• **Exercise directions**:
Give an exact copy of every entry.
*** Given data ***
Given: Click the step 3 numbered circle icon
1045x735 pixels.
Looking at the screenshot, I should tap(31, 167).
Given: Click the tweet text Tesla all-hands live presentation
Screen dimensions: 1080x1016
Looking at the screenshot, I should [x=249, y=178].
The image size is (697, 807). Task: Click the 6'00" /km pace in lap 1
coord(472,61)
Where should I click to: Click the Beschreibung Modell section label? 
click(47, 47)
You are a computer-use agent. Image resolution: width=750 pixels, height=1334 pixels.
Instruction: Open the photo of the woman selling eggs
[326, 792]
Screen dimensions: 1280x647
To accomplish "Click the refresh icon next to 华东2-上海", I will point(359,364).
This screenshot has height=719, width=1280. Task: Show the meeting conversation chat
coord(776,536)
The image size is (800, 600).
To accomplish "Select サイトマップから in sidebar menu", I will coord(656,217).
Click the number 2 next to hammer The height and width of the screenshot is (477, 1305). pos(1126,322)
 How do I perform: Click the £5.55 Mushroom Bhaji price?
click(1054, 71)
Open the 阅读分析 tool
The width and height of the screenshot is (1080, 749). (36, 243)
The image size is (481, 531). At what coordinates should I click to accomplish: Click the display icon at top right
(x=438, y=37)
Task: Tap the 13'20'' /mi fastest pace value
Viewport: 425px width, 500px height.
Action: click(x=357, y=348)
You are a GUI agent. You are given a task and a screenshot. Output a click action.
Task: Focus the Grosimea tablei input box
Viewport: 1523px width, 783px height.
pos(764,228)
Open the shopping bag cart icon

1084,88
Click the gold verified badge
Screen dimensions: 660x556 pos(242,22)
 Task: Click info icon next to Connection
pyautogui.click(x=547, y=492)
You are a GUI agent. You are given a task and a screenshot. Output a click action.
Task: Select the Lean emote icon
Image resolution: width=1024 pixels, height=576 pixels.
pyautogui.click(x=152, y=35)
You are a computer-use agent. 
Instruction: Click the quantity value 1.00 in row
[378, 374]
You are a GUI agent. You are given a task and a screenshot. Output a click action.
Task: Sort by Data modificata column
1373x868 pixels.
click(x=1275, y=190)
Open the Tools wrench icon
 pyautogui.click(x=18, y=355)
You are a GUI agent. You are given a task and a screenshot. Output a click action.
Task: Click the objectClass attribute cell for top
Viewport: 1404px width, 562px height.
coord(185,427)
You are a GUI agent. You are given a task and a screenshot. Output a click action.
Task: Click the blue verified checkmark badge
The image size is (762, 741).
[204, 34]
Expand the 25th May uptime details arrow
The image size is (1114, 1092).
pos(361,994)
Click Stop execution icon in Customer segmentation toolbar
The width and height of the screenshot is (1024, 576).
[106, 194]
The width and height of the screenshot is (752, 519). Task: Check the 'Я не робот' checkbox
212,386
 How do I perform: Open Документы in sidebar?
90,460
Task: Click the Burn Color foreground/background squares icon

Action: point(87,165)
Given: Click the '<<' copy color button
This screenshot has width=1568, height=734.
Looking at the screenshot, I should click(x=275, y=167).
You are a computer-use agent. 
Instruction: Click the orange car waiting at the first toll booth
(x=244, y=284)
*** End of Given data ***
• **Final answer**:
Given: Click the step 3 numbered circle icon
1045x735 pixels.
Looking at the screenshot, I should tap(31, 167).
Given: Click the tweet text Tesla all-hands live presentation
Screen dimensions: 1080x1016
Looking at the screenshot, I should [x=249, y=178].
The image size is (697, 807). Task: Click the 6'00" /km pace in lap 1
coord(472,61)
Where should I click to: Click the Beschreibung Modell section label? 
click(47, 47)
You are a computer-use agent. Image resolution: width=750 pixels, height=1334 pixels.
Instruction: Open the photo of the woman selling eggs
[326, 792]
Screen dimensions: 1280x647
To accomplish "Click the refresh icon next to 华东2-上海", I will point(359,364).
This screenshot has height=719, width=1280. Task: Show the meeting conversation chat
coord(776,536)
The image size is (800, 600).
To accomplish "Select サイトマップから in sidebar menu", I will coord(656,217).
Click the number 2 next to hammer The height and width of the screenshot is (477, 1305). pos(1126,322)
 How do I perform: Click the £5.55 Mushroom Bhaji price?
click(1054, 71)
Open the 阅读分析 tool
The width and height of the screenshot is (1080, 749). (36, 243)
The image size is (481, 531). At what coordinates should I click to accomplish: Click the display icon at top right
(x=438, y=37)
Task: Tap the 13'20'' /mi fastest pace value
Viewport: 425px width, 500px height.
Action: click(x=357, y=348)
You are a GUI agent. You are given a task and a screenshot. Output a click action.
Task: Focus the Grosimea tablei input box
Viewport: 1523px width, 783px height.
pos(764,228)
Open the shopping bag cart icon

1084,88
Click the gold verified badge
Screen dimensions: 660x556 pos(242,22)
 Task: Click info icon next to Connection
pyautogui.click(x=547, y=492)
You are a GUI agent. You are given a task and a screenshot. Output a click action.
Task: Select the Lean emote icon
Image resolution: width=1024 pixels, height=576 pixels.
pyautogui.click(x=152, y=35)
You are a computer-use agent. 
Instruction: Click the quantity value 1.00 in row
[378, 374]
You are a GUI agent. You are given a task and a screenshot. Output a click action.
Task: Sort by Data modificata column
1373x868 pixels.
click(x=1275, y=190)
Open the Tools wrench icon
 pyautogui.click(x=18, y=355)
You are a GUI agent. You are given a task and a screenshot. Output a click action.
Task: Click the objectClass attribute cell for top
Viewport: 1404px width, 562px height.
coord(185,427)
You are a GUI agent. You are given a task and a screenshot. Output a click action.
Task: Click the blue verified checkmark badge
The image size is (762, 741).
[204, 34]
Expand the 25th May uptime details arrow
The image size is (1114, 1092).
pos(361,994)
Click Stop execution icon in Customer segmentation toolbar
The width and height of the screenshot is (1024, 576).
[106, 194]
The width and height of the screenshot is (752, 519). Task: Check the 'Я не робот' checkbox
212,386
 How do I perform: Open Документы in sidebar?
90,460
Task: Click the Burn Color foreground/background squares icon

Action: point(87,165)
Given: Click the '<<' copy color button
This screenshot has width=1568, height=734.
Looking at the screenshot, I should click(x=275, y=167).
You are a computer-use agent. 
Instruction: Click the orange car waiting at the first toll booth
(x=244, y=284)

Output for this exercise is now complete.